■ **Stated problem**
Which lines of the listing below contain the word "should"? Copy each of those lines in full.

━━━━━ Provided data ━━━━━

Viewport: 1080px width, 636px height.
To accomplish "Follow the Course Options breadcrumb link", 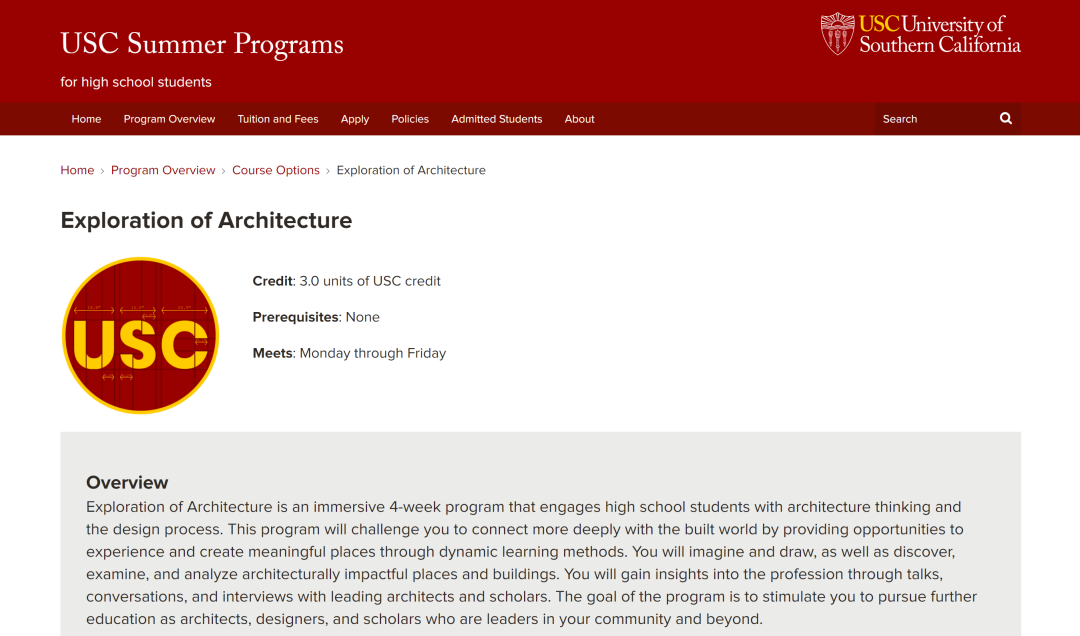I will click(x=276, y=170).
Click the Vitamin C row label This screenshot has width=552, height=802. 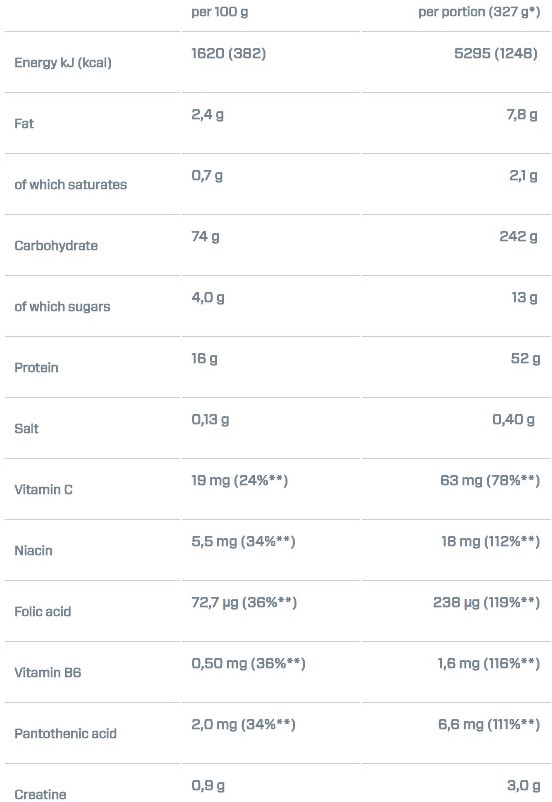(x=43, y=489)
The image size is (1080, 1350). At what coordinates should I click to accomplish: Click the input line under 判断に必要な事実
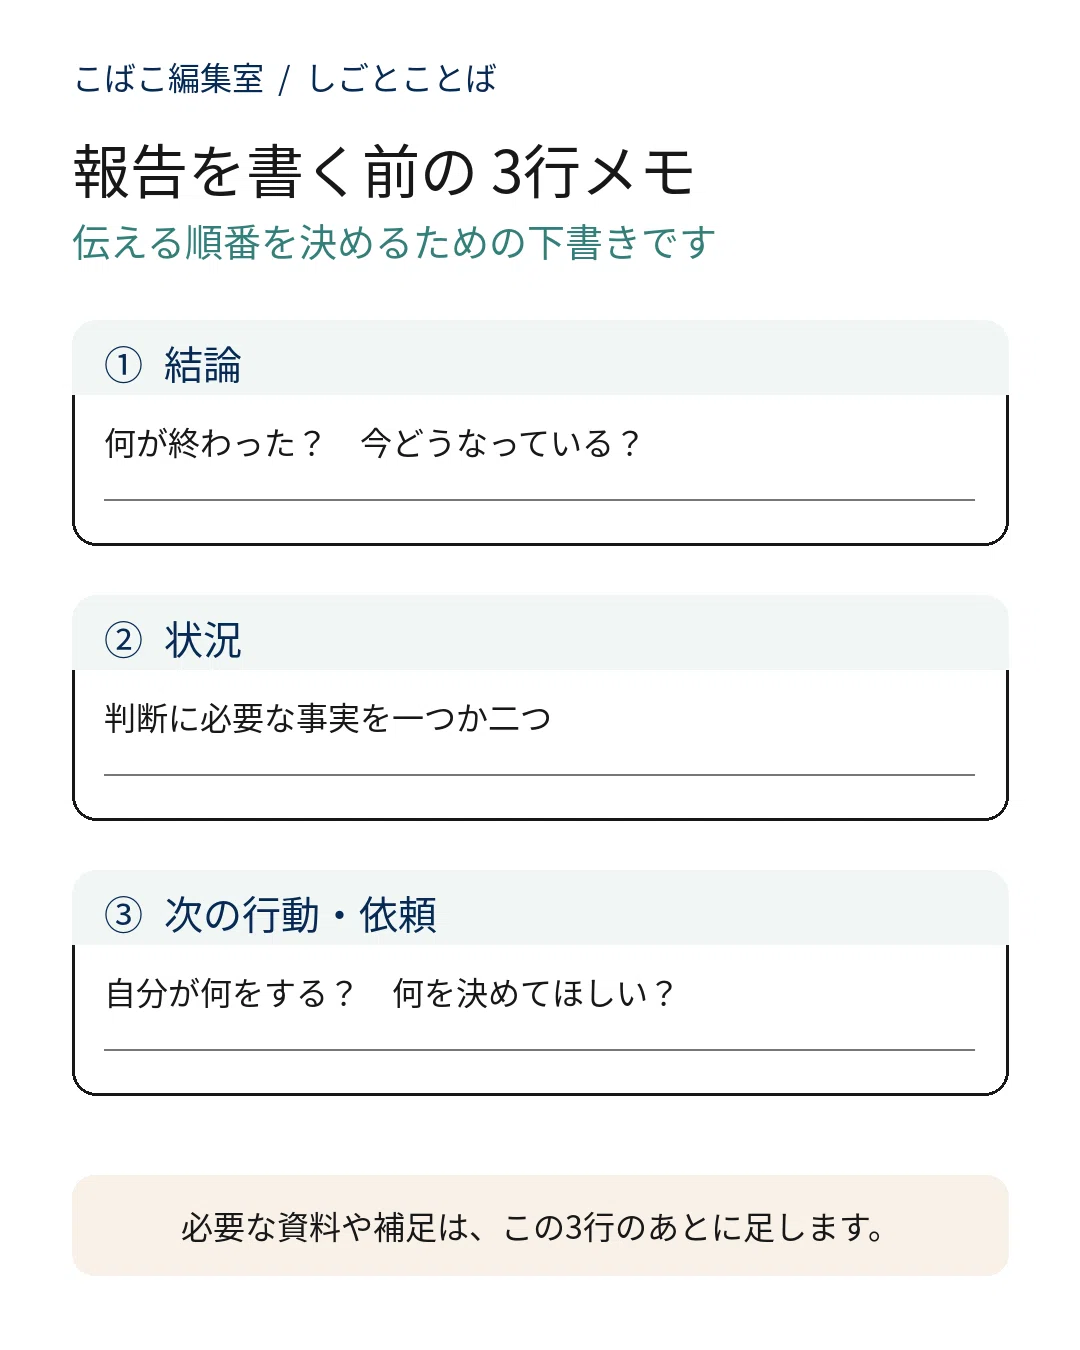(x=540, y=774)
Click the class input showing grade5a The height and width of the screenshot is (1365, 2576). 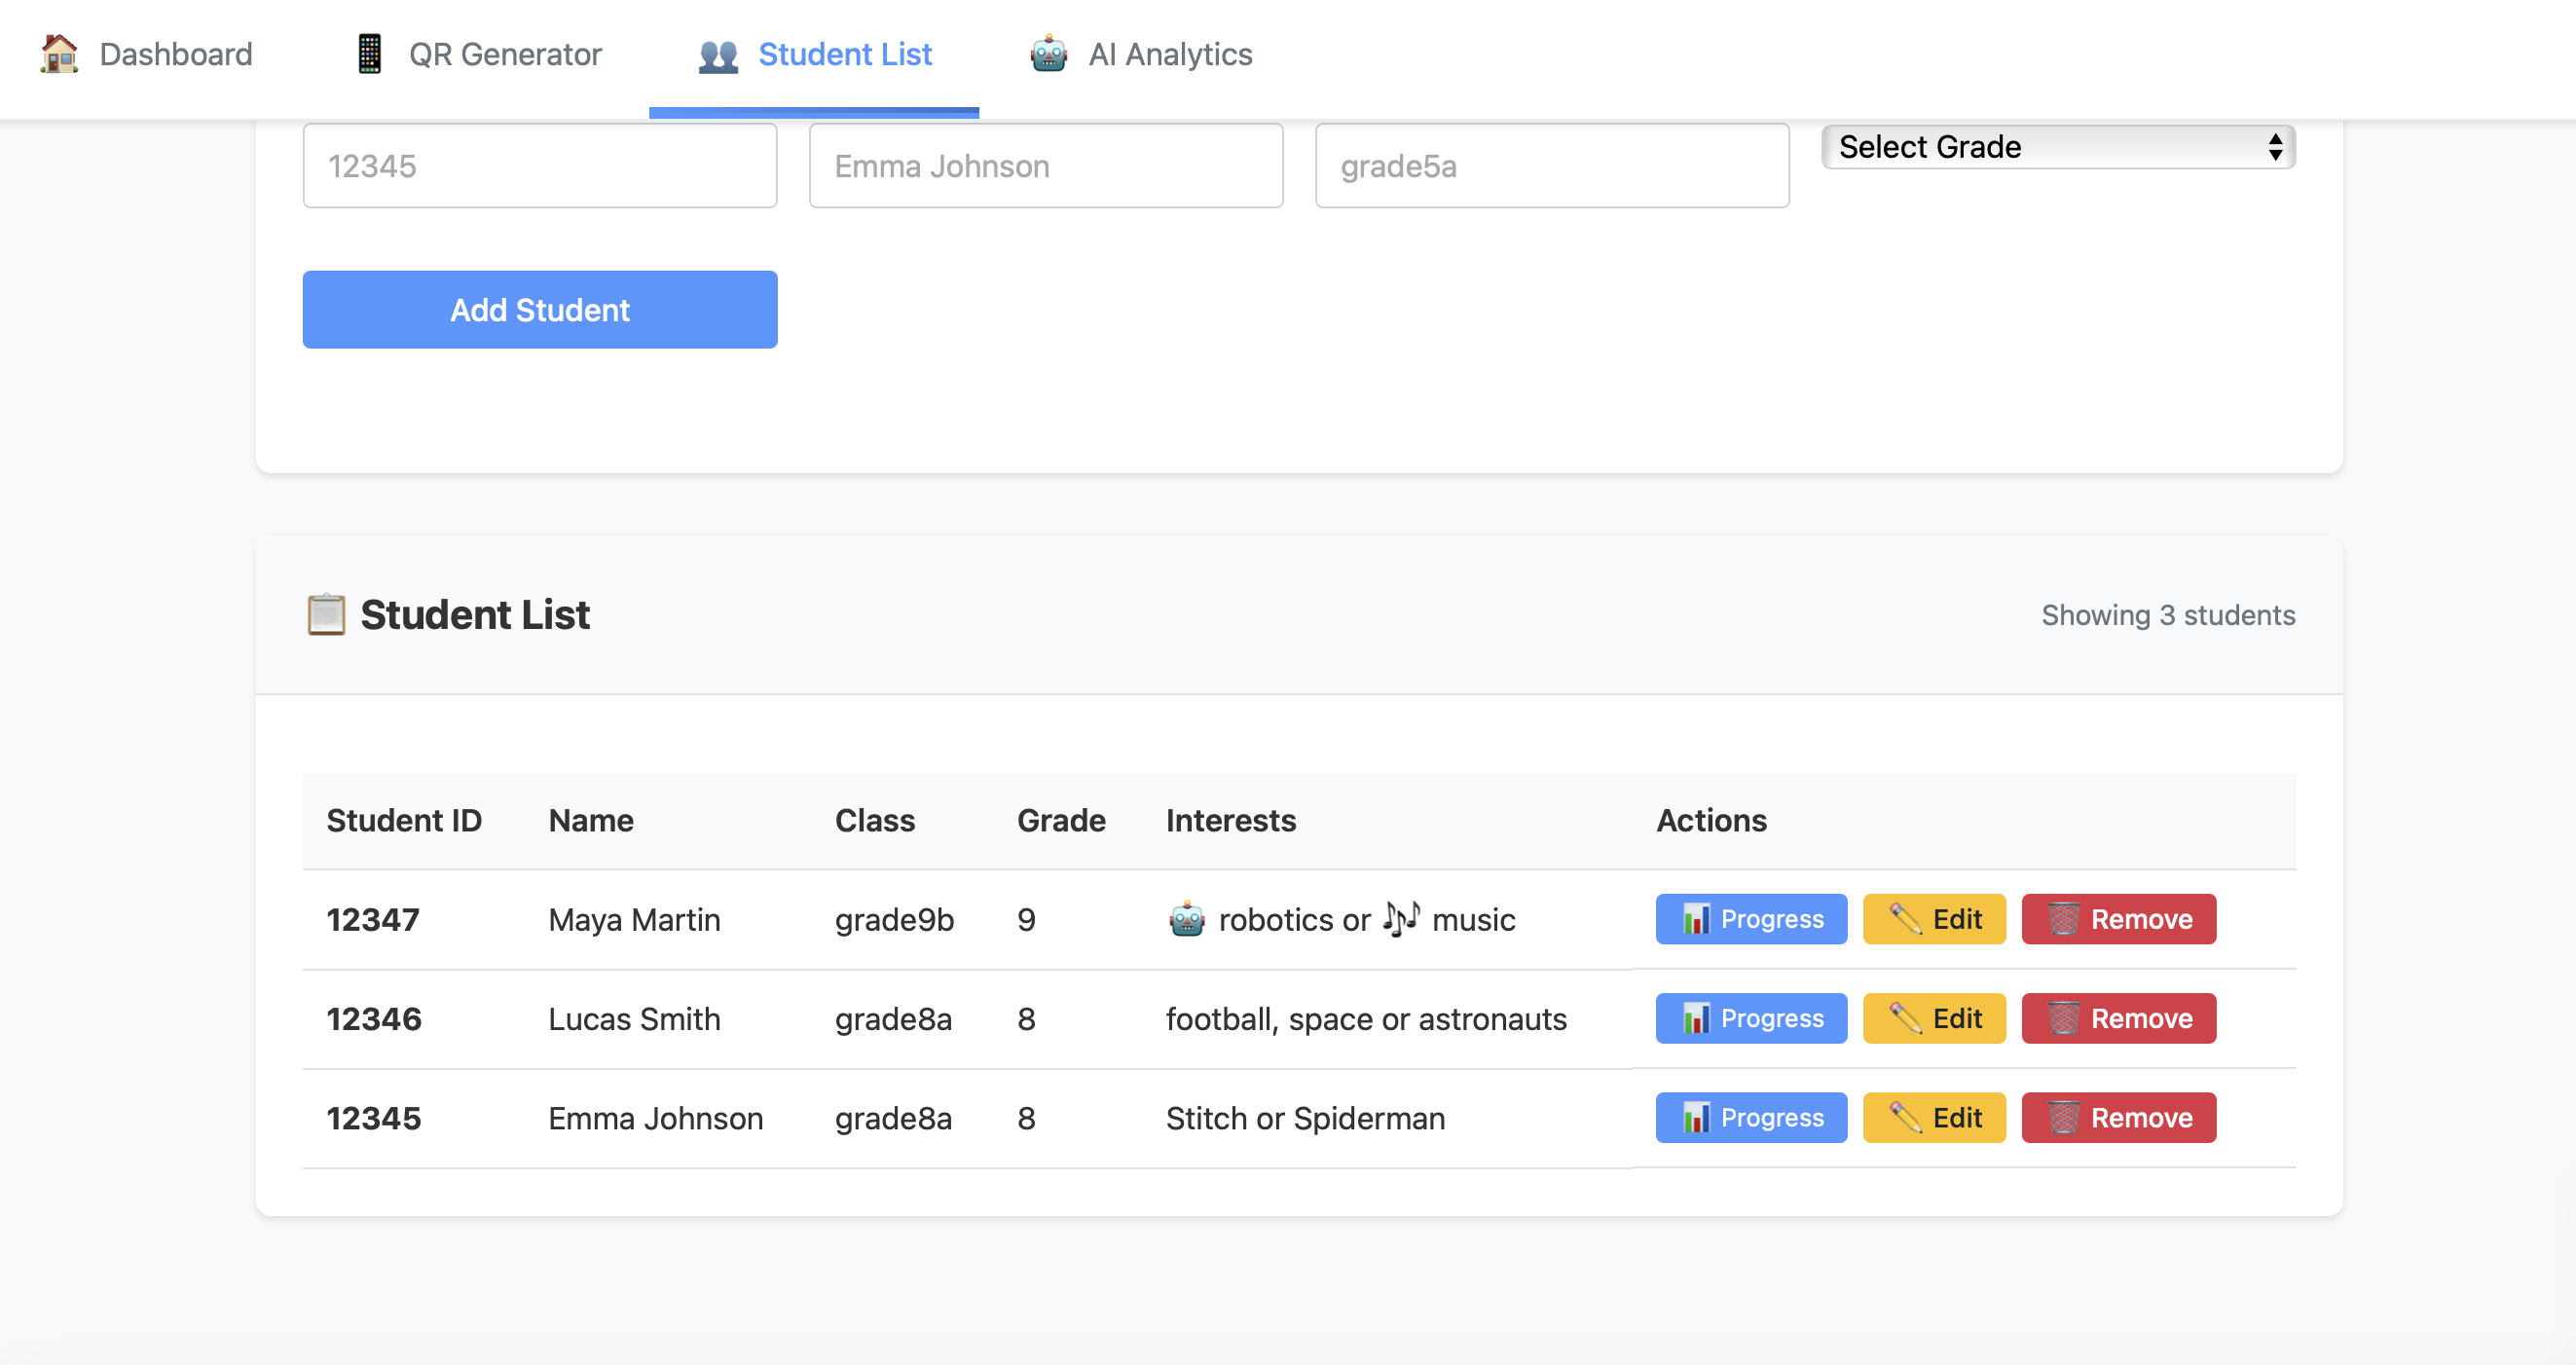click(x=1551, y=166)
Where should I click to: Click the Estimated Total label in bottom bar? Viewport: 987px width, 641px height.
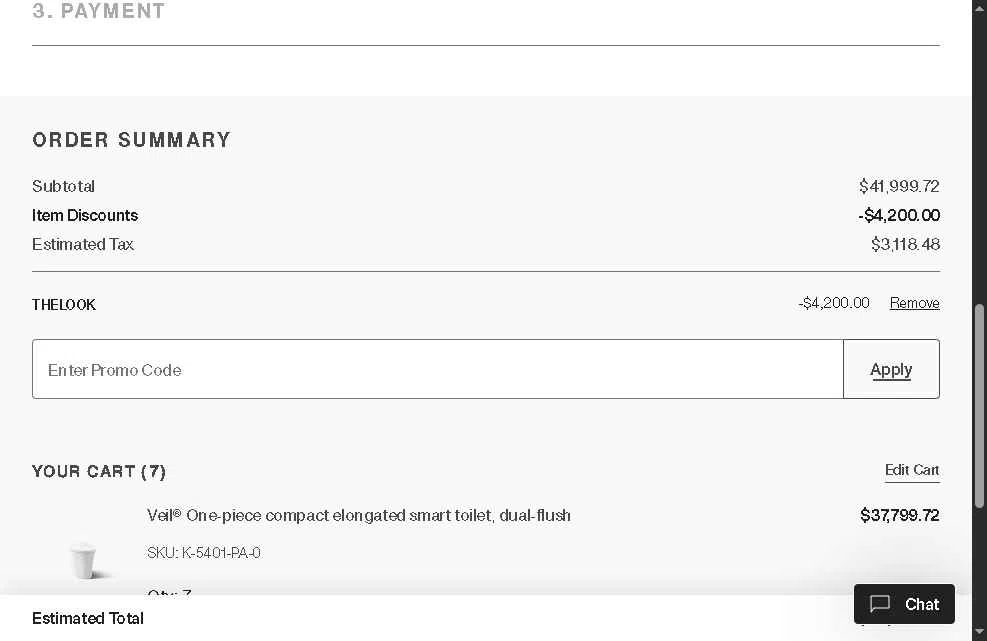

━━━━━

■ **Task response**
The image size is (1080, 1350). At what coordinates should I click to accomplish: Click the input line under 判断に必要な事実
Where should I click to: Click the Estimated Total label in bottom bar? Viewport: 987px width, 641px height.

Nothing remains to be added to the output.